Generative VoxelNet: Learning Energy-Based Models

for 3D Shape Synthesis and Analysis



Jianwen Xie 1*, Zilong Zheng 2*, Ruiqi Gao 2, Wenguan Wang 2,3, Song-Chun Zhu 2, and Ying Nian Wu 2

(* Equal contributions)
1 Cognitive Computing Lab, Baidu Research, USA
2 University of California, Los Angeles (UCLA), USA
3 ETH Zurich, Switzerland


Abstract

3D data that contains rich geometry information of objects and scenes is valuable for understanding 3D physical world. With the recent emergence of large-scale 3D datasets, it becomes increasingly crucial to have a powerful 3D generative model for 3D shape synthesis and analysis. This paper proposes a deep 3D energy-based model to represent volumetric shapes. The maximum likelihood training of the model follows an “analysis by synthesis” scheme. The benefits of the proposed model are six-fold: first, unlike GANs and VAEs, the model training does not rely on any auxiliary models; second, the model can synthesize realistic 3D shapes by Markov chain Monte Carlo (MCMC); third, the conditional model can be applied to 3D object recovery and super-resolution; fourth, the model can serve as a building block in a multi-grid modeling and sampling framework for high resolution 3D shape synthesis; fifth, the model can be used to train a 3D generator via MCMC teaching; sixth, the unsupervisedly trained model provides a powerful feature extractor for 3D data, which is useful for 3D object classification. Experiments demonstrate that the proposed model can generate high-quality 3D shape patterns and can be useful for a wide variety of 3D shape analysis.

Generative VoxelNet

Paper

The TPAMI journal paper can be downloaded here.

The TAPMI tex file can be downloaded here.

The CVPR conference paper can be downloaded here.

The CVPR tex file can be downloaded here.

The poster can be downloaded here.

Code and Data

The Python code using tensorflow can be downloaded here

If you wish to use our code, please cite the following paper: 

Learning Descriptor Networks for 3D Shape Synthesis and Analysis
Jianwen Xie*, Zilong Zheng*, Ruiqi Gao, Wenguan Wang, Song-Chun Zhu, Ying Nian Wu
IEEE Conference on Computer Vision and Pattern Recognition (CVPR) 2018 
Generative VoxelNet: Learning Energy-Based Models for 3D Shape Synthesis and Analysis
Jianwen Xie*, Zilong Zheng*, Ruiqi Gao, Wenguan Wang, Song-Chun Zhu, Ying Nian Wu
IEEE Transactions on Pattern Analysis and Machine Intelligence (TPAMI) 2020

Experiments

Contents

Exp 1 : Experiment on 3D object synthesis
Exp 2 : Experiment on 3D object recovery
Exp 3 : Experiment on 3D object super resolution
Exp 4 : Experiment on Cooperative training of 3D generator
Exp 5 : Experiment on 3D object classification
Exp 6 : Experiment on 3D multi-grid modeling and sampling

Experiment 1: Generating 3D Objects

Each row displays one experiment, where the first 3 3D objects are some observed examples, columns 4, 5, 6, 7, 8, and 9 are 6 of the synthesized 3D objects. The nearest neighbors retrieved from the training set are shown in columns 10, 11, 12, and 13 for the last four synthesized 3D objects.

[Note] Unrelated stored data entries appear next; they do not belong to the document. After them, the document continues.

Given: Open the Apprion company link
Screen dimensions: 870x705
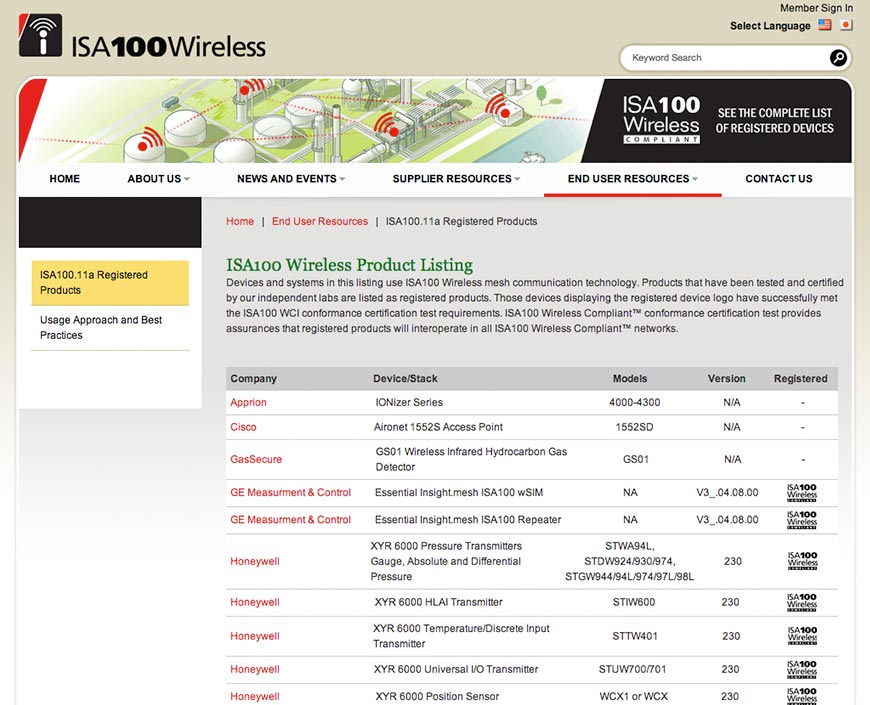Looking at the screenshot, I should 248,403.
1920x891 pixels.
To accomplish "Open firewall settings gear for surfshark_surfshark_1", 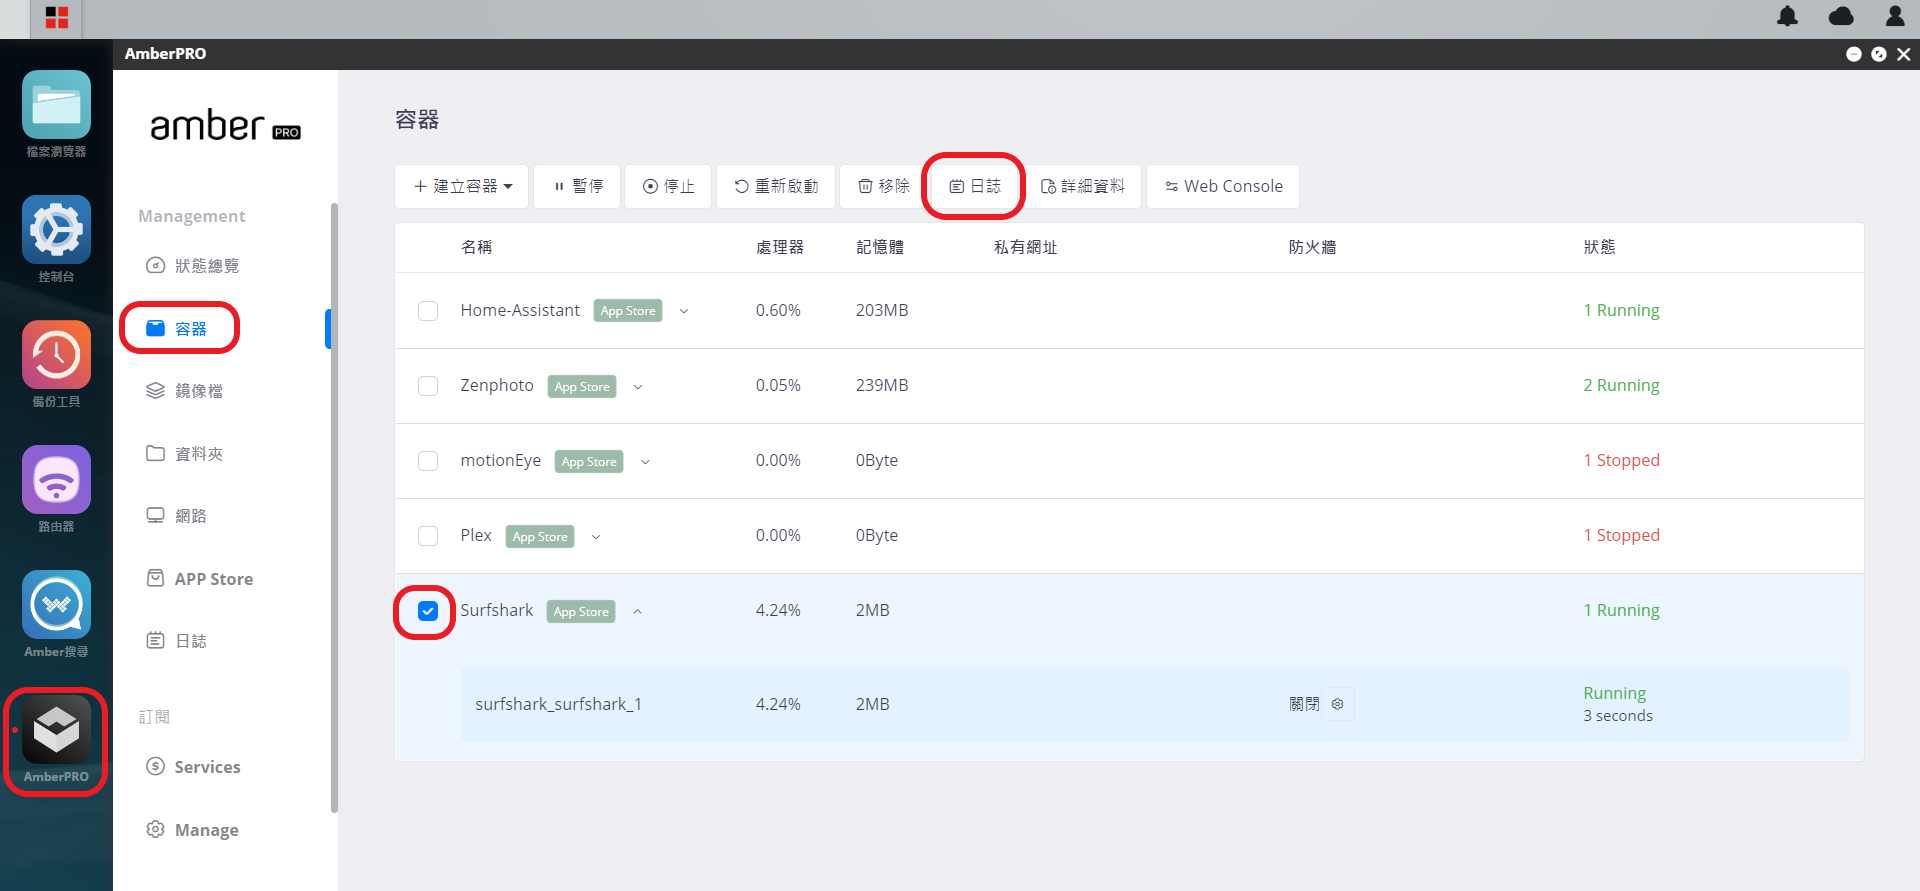I will [x=1337, y=704].
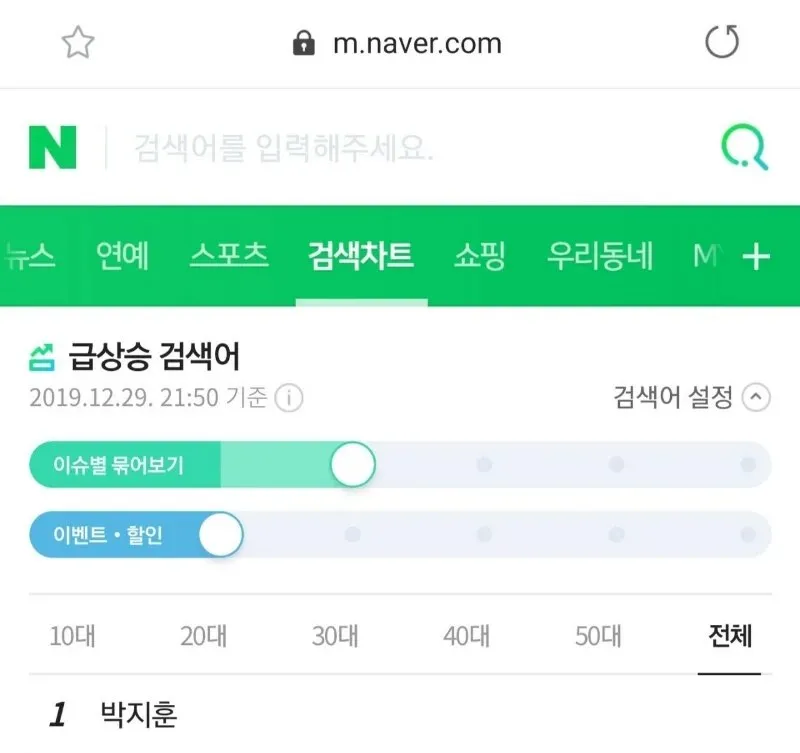This screenshot has height=753, width=800.
Task: Bookmark the page with the star icon
Action: pos(78,42)
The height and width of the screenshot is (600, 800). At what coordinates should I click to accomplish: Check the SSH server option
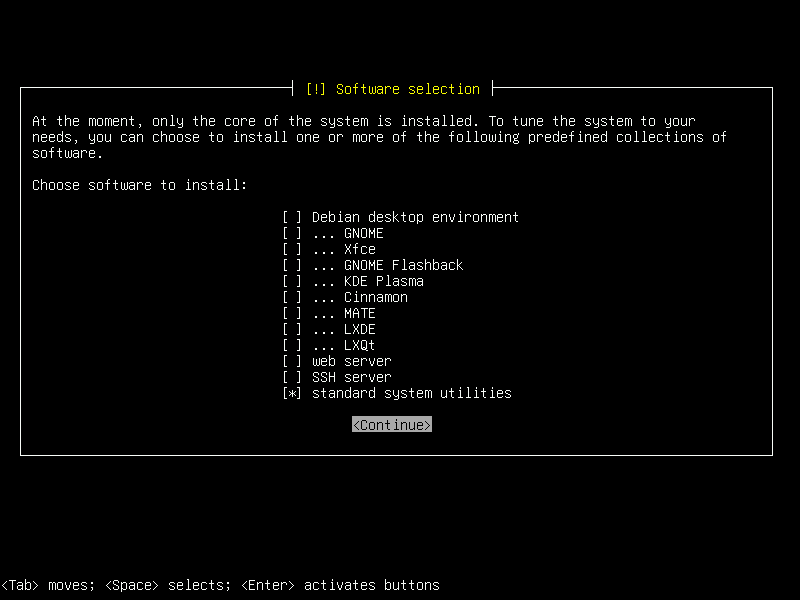click(x=290, y=377)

Experiment 2: 3D Object Recovery

We can perform recovery on occluded data by sampling from conditional distribution p(YM|YV,θ), which is learned from fully observed training pairs {(YM, YV)}, where YM is the masked part of the data and YV is the visible part of the data. The sampling is accomplished by Langevin dynamics, which is the same as the one that samples from p(Y; θ), except that we fix the visible part YV and only update the masked part YM through the Langevin dynamics. For each experiment shown below, the first row displays some original 3D data as ground truths, the second row displays the corresponding corrupted data, and the third row displays the corresponding recovery results by the learned model.

Experiment 3: 3D Object Super Resolution

We can perform super-resolution on a low resolution 3D objects by sampling from p(Yhigh|Ylow, θ), which is learned from fully observed training pairs {(Yhigh , Ylow)}. In each iteration, we first up-scale Ylow by expanding each voxel into a d × d × d block (where d is the scaling ratio) of constant intensity to obtain an up-scaled version Y'high of Ylow and then run Langevin dynamics staring from Y'high to obtain Yhigh. The first row displays some original 3D data as ground truths, the second row displays the corresponding low resolution (16 × 16 × 16) 3D data, and the third row displays the corresponding super-resolution (64 × 64 × 64) results by our learned model.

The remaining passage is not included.